It seems that monitoring metrics retrieval is an ideal scenario to start using Azure Functions. The Functions are very easy to create and modify, they abstract away the details of hosting Web API endpoints, and at the same time give you the full power of C# (or F#) and Azure.

And because we only call those functions about 1 time per minute, they are free to run!

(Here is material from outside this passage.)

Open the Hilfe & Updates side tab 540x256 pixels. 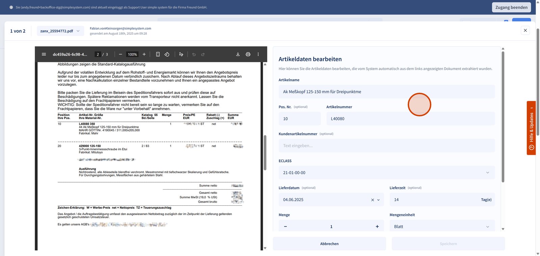pyautogui.click(x=531, y=128)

Azure Service Bus Entity Metrics .NET APIs

Azure Service Bus is a key component of many background processing applications hosted in Azure, so it definitely requires monitoring and alerting. My goal for our monitoring solution was to provide an API to retrieve the following parameters for each Service Bus queue/topic in our application:

  • Message count (backlog)
  • Dead letter queue count
  • Amount of Incoming messages per time period
  • Amount of Processed messages per time period

The first two are easily retrieved from QueueDescription object (see MSDN):

var nsmgr = NamespaceManager.CreateFromConnectionString(connectionString);
var queue = nsmgr.GetQueue(name);
var backlog = queue.MessageCountDetails.ActiveMessageCount;
var dlq = q.MessageCountDetails.DeadLetterMessageCount;

The other two metrics are not readily available from the .NET SDK though. There are some extra metrics described in Service Bus Entity Metrics REST APIs but the docs are really brief, wague and lack any examples.

So the rest of this post will be a walkthrough of how to consume those REST API from your .NET code.

Management Certificate

The API authenticates the caller by its client certificate. This authentication approach seems to be deprecated for Azure services, but for this particular API it's still the way to go.

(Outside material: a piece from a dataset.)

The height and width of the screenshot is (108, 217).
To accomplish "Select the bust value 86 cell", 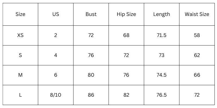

First, you need to obtain a certificate itself, which means:

  • It's installed in certificate store on the machine where API call is made
  • You have a .cer file for it

If you are calling API from your workstation, you may just Create a new self-signed certificate.

I am calling API from Azure Function App, so I reused the certificate that we already uploaded to Azure for SSL support.

Once you have the certificate, you have to Upload it as a management certificate to "Classic" Azure portal. Yes, management certificates are not supported by the the new portal. If you don't have access to the old portal, ask your system administrator to grant it.

Finally, here is a code sample to load the certificate in C# code:

X509Store store = new X509Store("My", StoreLocation.CurrentUser);
var cert = store.Certificates.Find(
    "<certificate name of yours>", 

Request Headers

Here is a helper class which adds the specified certificate to each request and sets the appropriate headers too:

internal class AzureManagementClient : WebClient
    private readonly X509Certificate2 certificate;

    public AzureManagementClient(X509Certificate2 certificate)
        this.certificate = certificate;

    protected override WebRequest GetWebRequest(Uri address)
        var request = (HttpWebRequest)base.GetWebRequest(address);

        request.Headers.Add("x-ms-version: 2013-10-01");
        request.Accept = "application/json";

        return request;

This code is mostly copied from the very useful post of Brian Starr, so thank you Brian.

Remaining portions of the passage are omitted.